Problem statement: Taking the line with "1254x576 pixels." as the first and the line with "430x415 pixels." as the last, set down exactly every line in that range from the entries below, and no more.

Exercise data:

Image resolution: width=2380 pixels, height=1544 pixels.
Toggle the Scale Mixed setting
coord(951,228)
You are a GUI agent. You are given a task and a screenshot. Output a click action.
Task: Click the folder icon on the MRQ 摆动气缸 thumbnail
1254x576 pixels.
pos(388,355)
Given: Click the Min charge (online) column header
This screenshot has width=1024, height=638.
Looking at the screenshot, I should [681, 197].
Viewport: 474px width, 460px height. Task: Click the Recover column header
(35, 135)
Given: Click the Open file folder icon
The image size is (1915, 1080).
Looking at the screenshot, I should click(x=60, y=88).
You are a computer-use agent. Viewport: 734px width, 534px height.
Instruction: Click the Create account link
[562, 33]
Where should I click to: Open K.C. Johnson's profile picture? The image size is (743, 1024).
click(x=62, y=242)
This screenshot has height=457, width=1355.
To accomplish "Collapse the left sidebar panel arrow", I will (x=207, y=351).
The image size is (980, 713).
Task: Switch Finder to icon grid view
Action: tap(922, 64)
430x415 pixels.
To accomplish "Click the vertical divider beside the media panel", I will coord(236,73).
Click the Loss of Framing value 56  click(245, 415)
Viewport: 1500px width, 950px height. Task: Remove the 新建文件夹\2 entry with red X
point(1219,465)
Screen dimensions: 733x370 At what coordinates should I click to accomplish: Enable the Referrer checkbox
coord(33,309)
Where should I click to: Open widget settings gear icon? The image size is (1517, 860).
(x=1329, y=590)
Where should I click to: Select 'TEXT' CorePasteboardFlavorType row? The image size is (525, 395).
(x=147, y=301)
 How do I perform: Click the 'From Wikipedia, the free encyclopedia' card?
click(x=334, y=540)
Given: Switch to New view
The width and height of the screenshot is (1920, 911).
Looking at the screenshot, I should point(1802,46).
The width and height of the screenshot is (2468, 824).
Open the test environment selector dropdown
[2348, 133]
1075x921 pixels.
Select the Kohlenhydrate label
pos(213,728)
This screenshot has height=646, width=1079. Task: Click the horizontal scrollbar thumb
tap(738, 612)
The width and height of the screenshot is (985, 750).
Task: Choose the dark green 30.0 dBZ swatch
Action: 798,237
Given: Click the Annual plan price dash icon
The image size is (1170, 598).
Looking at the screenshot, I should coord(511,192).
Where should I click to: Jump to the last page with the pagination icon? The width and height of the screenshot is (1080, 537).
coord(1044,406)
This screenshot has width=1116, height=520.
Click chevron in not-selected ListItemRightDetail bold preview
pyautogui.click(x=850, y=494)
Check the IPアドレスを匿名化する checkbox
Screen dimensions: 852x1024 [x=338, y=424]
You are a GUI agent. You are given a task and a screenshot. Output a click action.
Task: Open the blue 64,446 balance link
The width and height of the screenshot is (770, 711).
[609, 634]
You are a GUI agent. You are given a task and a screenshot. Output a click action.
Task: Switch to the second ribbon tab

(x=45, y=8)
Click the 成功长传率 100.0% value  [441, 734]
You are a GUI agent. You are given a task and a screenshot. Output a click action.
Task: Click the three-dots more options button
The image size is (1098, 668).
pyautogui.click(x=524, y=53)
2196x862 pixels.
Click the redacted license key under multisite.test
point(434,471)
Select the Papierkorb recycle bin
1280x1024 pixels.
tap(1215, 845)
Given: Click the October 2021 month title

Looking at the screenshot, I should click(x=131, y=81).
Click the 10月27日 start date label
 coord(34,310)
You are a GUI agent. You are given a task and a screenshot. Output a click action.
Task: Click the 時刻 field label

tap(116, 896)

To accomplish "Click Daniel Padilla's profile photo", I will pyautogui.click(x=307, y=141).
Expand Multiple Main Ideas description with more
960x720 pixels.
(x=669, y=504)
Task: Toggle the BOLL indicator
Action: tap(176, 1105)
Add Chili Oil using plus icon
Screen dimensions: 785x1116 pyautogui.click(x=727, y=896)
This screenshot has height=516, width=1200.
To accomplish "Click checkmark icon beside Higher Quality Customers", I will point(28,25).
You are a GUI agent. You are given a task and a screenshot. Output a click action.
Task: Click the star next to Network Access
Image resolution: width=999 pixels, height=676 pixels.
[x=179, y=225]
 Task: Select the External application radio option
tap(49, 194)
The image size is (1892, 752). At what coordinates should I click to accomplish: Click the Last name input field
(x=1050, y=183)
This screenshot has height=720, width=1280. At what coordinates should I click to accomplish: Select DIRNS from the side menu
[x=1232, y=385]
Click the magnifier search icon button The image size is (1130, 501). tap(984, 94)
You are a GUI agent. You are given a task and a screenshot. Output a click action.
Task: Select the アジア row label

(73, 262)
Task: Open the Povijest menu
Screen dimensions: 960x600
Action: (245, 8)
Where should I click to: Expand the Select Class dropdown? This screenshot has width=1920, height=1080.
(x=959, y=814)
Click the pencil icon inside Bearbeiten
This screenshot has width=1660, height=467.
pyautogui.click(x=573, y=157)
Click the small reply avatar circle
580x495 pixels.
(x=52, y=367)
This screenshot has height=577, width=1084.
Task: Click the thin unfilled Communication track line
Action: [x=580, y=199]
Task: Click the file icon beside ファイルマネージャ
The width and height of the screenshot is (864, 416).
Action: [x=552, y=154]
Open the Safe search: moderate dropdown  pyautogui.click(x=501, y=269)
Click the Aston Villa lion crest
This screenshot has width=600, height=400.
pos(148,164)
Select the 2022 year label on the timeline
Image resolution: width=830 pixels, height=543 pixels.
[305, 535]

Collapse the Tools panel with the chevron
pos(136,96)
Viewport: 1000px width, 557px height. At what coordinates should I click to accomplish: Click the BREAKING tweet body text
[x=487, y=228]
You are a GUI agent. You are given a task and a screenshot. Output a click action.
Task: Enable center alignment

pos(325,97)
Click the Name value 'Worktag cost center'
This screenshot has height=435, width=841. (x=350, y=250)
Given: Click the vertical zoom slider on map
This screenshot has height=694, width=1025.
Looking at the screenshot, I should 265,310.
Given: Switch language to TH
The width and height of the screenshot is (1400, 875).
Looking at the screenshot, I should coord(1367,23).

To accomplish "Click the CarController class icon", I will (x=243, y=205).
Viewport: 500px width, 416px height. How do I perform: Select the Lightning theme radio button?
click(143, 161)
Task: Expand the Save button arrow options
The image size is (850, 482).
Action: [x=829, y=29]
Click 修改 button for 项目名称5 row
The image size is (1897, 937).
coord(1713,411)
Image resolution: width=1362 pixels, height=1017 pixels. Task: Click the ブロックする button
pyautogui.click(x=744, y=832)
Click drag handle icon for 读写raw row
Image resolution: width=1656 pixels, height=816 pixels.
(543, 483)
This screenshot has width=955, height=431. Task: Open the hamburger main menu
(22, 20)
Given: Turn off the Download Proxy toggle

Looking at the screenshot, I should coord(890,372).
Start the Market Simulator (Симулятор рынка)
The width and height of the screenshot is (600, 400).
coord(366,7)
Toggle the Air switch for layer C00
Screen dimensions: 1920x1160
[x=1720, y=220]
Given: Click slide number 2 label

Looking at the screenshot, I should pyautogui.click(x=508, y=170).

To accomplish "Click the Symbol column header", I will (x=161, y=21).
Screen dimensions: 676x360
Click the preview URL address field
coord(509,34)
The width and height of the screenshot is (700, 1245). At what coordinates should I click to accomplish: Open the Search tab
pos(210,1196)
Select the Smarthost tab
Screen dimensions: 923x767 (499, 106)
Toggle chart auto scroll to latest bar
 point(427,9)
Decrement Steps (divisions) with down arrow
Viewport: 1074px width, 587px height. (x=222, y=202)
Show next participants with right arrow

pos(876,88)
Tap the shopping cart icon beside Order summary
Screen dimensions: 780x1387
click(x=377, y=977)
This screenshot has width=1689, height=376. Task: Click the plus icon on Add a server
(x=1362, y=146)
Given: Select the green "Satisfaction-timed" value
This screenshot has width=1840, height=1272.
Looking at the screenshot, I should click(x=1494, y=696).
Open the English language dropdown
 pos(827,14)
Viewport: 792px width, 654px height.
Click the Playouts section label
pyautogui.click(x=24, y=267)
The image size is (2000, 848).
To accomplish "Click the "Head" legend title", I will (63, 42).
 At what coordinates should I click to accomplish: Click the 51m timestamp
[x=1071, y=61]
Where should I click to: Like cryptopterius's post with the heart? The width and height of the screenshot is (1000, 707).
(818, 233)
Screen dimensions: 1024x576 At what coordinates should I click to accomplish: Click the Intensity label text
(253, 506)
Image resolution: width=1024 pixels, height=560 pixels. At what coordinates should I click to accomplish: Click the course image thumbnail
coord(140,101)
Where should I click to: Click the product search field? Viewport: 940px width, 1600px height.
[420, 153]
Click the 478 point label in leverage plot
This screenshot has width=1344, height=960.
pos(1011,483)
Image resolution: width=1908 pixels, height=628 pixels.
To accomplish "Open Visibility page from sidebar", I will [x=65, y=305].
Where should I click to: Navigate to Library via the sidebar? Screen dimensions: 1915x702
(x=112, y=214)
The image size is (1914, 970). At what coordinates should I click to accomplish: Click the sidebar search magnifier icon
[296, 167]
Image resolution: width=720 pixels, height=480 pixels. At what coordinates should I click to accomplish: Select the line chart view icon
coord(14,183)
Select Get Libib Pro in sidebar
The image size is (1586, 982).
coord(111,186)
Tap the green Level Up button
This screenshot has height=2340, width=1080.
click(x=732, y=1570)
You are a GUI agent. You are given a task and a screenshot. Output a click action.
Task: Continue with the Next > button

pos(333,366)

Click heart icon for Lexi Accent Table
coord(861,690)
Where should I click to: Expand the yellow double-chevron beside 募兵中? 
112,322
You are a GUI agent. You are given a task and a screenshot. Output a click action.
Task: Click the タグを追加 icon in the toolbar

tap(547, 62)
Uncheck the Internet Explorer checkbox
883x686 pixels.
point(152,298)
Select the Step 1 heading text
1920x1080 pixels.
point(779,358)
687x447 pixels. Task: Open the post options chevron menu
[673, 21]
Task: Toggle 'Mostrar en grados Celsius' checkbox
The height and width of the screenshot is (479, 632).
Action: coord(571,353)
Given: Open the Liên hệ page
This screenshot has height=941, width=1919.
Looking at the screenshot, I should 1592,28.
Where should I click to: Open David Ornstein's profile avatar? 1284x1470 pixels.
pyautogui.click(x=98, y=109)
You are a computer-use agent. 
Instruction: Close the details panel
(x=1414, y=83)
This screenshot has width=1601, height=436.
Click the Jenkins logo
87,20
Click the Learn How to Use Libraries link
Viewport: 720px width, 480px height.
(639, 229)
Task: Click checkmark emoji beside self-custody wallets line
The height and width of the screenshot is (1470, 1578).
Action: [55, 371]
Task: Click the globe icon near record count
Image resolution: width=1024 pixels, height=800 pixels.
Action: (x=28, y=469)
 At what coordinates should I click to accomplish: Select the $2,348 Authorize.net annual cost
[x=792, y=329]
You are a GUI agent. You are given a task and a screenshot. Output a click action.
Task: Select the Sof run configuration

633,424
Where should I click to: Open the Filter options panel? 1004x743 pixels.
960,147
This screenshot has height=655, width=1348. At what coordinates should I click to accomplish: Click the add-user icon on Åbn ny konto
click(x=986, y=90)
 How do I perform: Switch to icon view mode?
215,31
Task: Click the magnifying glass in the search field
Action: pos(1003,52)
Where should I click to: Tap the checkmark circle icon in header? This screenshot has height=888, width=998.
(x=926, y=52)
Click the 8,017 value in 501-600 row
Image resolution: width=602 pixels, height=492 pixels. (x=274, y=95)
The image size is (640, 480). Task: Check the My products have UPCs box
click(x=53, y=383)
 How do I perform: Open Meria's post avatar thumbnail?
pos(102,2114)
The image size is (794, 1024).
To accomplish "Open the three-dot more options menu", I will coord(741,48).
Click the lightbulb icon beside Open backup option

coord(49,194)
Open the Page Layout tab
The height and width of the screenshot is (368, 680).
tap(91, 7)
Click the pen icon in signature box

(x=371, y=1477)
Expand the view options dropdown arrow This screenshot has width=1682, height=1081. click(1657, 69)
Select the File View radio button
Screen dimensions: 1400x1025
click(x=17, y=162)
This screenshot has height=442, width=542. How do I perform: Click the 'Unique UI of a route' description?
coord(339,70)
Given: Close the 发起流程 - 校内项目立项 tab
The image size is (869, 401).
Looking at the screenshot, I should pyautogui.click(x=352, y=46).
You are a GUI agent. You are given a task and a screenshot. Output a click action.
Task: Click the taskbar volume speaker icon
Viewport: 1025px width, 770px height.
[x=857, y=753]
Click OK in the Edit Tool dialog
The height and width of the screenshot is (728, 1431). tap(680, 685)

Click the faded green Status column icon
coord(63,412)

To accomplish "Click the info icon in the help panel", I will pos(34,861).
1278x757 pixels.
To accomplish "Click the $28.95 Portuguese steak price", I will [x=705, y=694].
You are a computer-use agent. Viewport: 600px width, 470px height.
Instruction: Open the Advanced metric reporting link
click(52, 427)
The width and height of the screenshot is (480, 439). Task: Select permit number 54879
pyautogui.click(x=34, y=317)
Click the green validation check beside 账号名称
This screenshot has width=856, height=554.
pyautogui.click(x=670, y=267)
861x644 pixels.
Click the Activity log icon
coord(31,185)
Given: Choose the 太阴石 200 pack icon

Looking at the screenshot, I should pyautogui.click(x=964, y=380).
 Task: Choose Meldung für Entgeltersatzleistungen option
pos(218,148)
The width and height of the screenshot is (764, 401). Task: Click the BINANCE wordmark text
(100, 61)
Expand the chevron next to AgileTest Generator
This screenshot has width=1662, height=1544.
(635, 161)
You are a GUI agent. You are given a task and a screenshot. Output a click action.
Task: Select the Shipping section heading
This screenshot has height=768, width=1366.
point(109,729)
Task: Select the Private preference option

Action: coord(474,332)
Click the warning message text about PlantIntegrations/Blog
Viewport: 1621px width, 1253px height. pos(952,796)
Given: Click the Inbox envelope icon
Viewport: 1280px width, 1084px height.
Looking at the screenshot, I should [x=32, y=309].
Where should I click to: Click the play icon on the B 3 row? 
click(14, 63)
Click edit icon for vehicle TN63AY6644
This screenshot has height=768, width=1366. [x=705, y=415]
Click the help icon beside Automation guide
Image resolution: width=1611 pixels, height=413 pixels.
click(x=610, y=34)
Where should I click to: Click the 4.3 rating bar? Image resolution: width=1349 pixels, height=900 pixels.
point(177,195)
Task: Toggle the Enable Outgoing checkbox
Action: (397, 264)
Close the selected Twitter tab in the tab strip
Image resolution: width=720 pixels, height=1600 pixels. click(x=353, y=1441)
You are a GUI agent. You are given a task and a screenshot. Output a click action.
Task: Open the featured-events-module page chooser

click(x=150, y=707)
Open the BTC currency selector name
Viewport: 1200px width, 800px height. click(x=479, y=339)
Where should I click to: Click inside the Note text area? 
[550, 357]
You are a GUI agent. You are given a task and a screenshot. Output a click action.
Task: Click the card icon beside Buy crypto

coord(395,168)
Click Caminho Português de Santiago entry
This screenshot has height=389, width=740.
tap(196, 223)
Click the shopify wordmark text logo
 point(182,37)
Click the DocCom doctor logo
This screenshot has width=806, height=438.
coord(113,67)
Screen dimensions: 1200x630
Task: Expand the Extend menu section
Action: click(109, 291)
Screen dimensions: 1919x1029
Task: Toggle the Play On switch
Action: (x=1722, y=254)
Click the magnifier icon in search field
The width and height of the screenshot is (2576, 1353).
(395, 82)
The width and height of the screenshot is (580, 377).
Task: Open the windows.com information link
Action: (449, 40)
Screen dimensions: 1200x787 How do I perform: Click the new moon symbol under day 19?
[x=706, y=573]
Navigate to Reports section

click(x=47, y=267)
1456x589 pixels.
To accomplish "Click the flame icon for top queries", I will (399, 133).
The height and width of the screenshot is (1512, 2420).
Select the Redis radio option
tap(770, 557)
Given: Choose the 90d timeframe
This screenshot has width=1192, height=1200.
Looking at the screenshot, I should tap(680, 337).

Answer area:
1254x576 pixels.
pos(388,355)
Given: Click the Min charge (online) column header
This screenshot has width=1024, height=638.
Looking at the screenshot, I should [681, 197].
Viewport: 474px width, 460px height. Task: Click the Recover column header
(35, 135)
Given: Click the Open file folder icon
The image size is (1915, 1080).
Looking at the screenshot, I should click(x=60, y=88).
You are a computer-use agent. Viewport: 734px width, 534px height.
Instruction: Click the Create account link
[562, 33]
Where should I click to: Open K.C. Johnson's profile picture? The image size is (743, 1024).
click(x=62, y=242)
This screenshot has height=457, width=1355.
To accomplish "Collapse the left sidebar panel arrow", I will (x=207, y=351).
The image size is (980, 713).
Task: Switch Finder to icon grid view
Action: tap(922, 64)
430x415 pixels.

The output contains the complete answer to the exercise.